Stated goal 1 -
Answer these about the passage on snow research:
(a) What is the focus of most of the institute's terrain studies?
(b) Who was part of the team chosen to characterize legs of the proposed tractor train route?
(c) Between which two places did that proposed route run?
Stated goal 2 - Resize the coordinates in the answers of the records between the line holding "Task: Click the" and the line holding "tap(224, 325)", inclusive. Rewrite only those lines with the requests included, multiply each coordinate by 0.5, round to whole numbers with halves going up, and leave out the pictures.

The Institute of Snow Research's involvement in mobility studies is from
the side of the terrain. Terrain characterization is not limited to snow, soil
scenarios are also studied, but snow is the focus of most studies. In
general, vehicle mobility can be broken into 2 major categories from the
terrain side. These are
- Adjust vehicle parameters to fit current
- Adjust terrain conditions to fit a certain vehicle.
ISR has undertaken numerous projects that cover both categories. A good
example of this is the involvement in a reconnaissance traverse across
parts of Antarctica on a USACRREL
and NSF funded project. Russ Alger
was a part of the team chosen to characterize several legs of a proposed
tractor train route from McMurdo to the South Pole to support
reconstruction of the South Pole Station. The scope of this study was to
find a route that could be maneuvered with a chosen set of vehicles. This
was done by characterizing the snow and terrain along the route and
determining if the vehicles could navigate the chosen area. If there was a
problem with snow strength in an area, a method to manipulate the
properties of the surface was recommended.
The KRC Snow Paver is another example of how ISR scientists have
developed methods to manipulate the snow to fit a given set of vehicles.

Material to process -
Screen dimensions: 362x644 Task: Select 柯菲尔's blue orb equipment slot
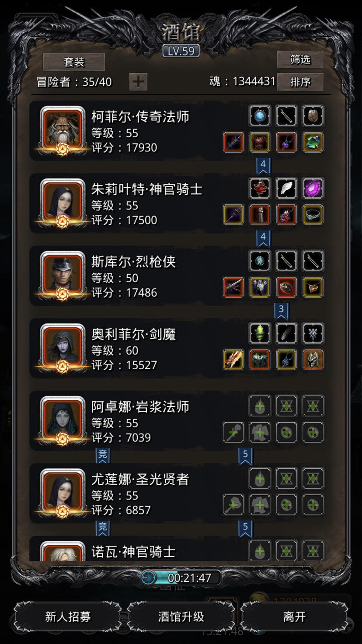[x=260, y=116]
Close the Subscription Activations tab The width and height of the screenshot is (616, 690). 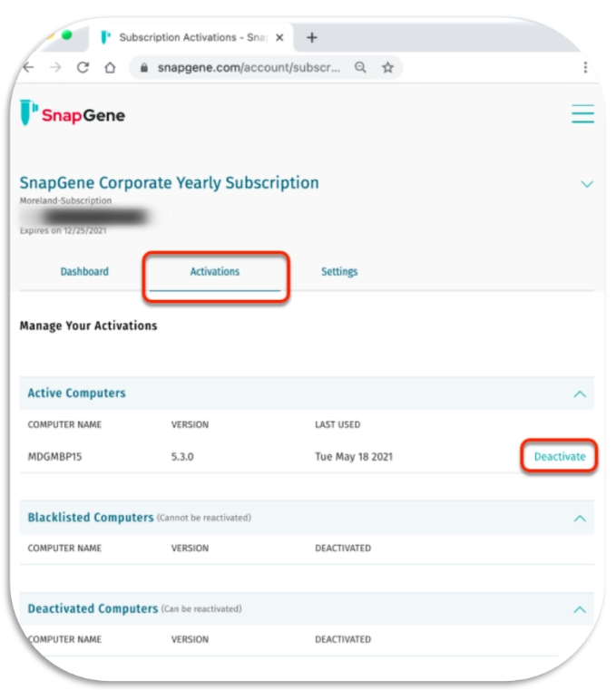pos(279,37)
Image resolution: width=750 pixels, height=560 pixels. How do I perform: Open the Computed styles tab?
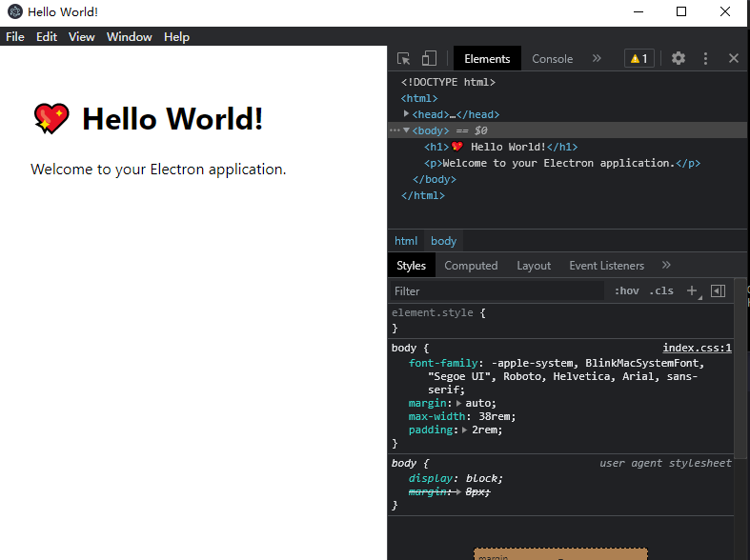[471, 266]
...
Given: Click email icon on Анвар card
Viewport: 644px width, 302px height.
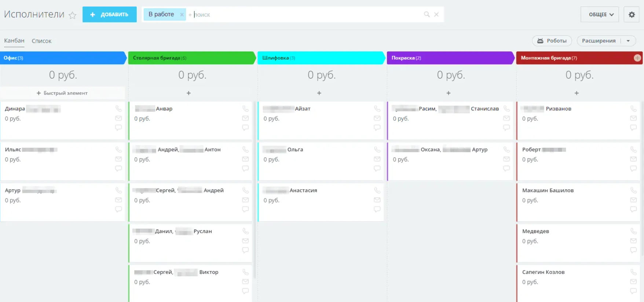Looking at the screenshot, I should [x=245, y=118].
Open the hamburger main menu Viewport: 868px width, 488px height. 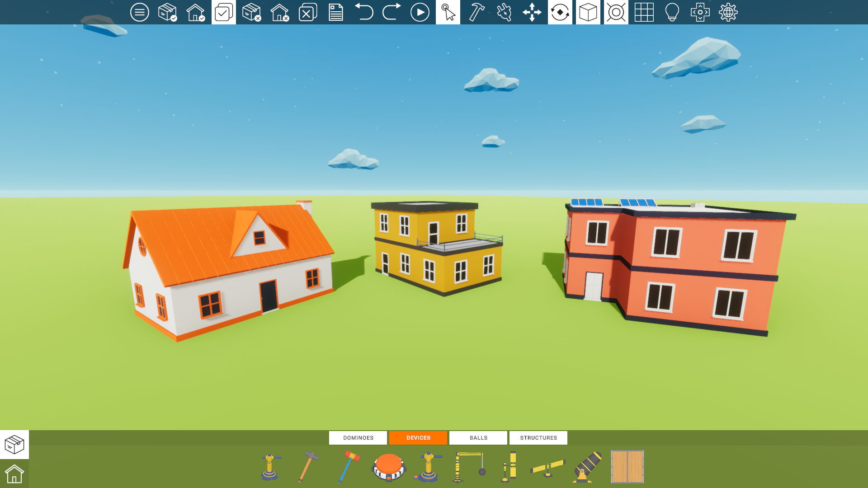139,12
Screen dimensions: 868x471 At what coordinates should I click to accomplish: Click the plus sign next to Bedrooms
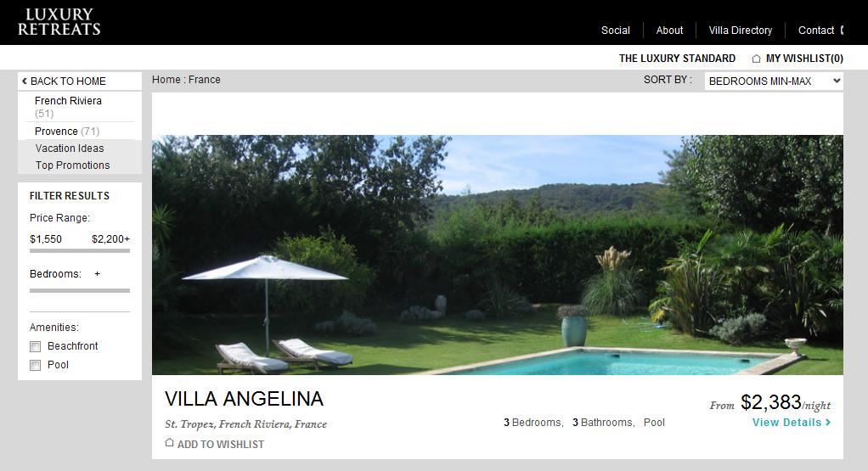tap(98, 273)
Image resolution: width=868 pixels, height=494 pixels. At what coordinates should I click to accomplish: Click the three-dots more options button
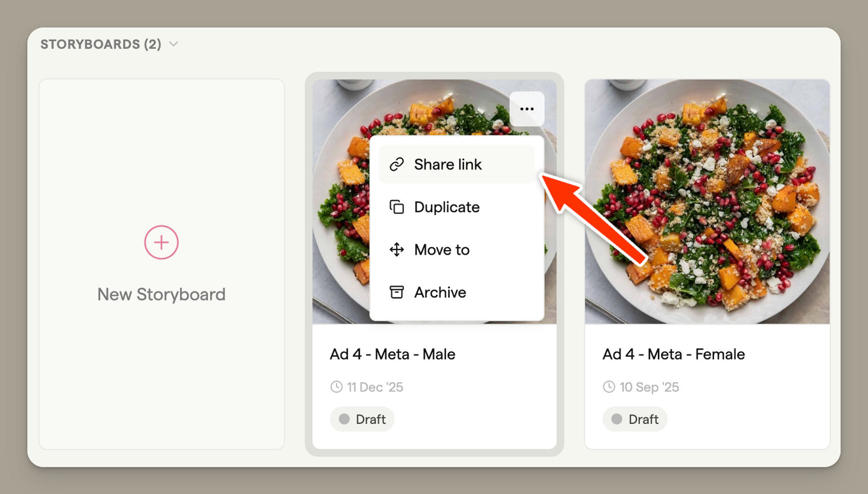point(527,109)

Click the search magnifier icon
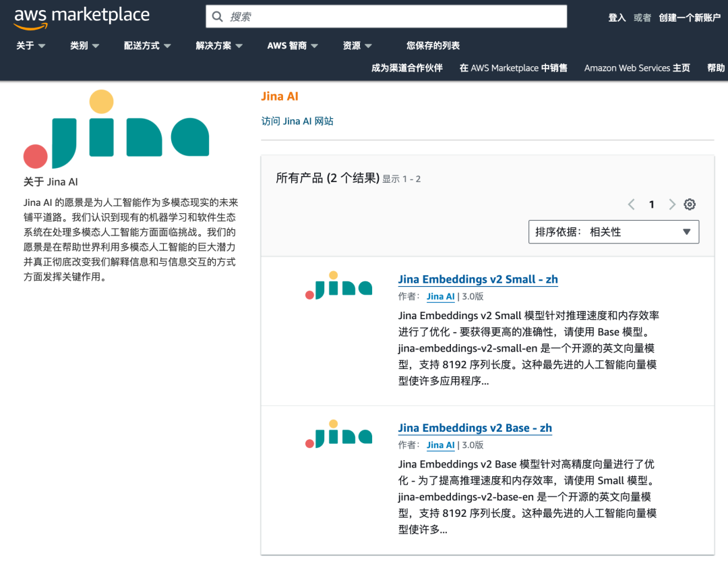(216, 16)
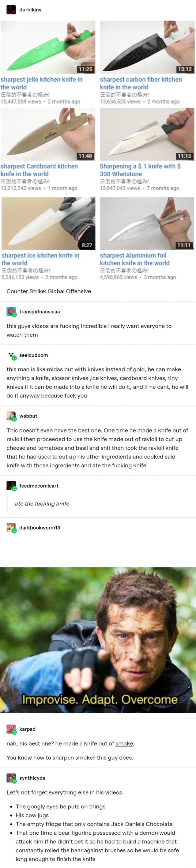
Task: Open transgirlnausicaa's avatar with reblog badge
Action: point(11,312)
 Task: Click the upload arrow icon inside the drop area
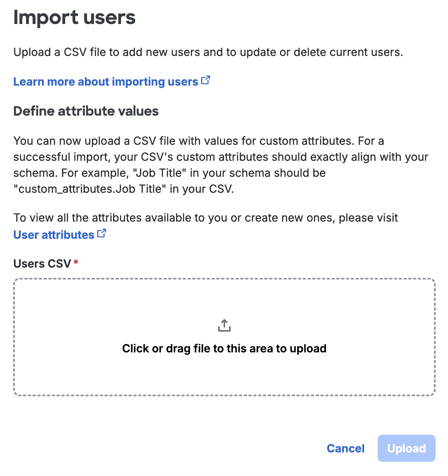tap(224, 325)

Written reply 1 -
(a) Snow
(b) Russ Alger
(c) McMurdo and the South Pole

Written reply 2 -
 Task: Click the upload arrow icon inside the drop area
tap(112, 163)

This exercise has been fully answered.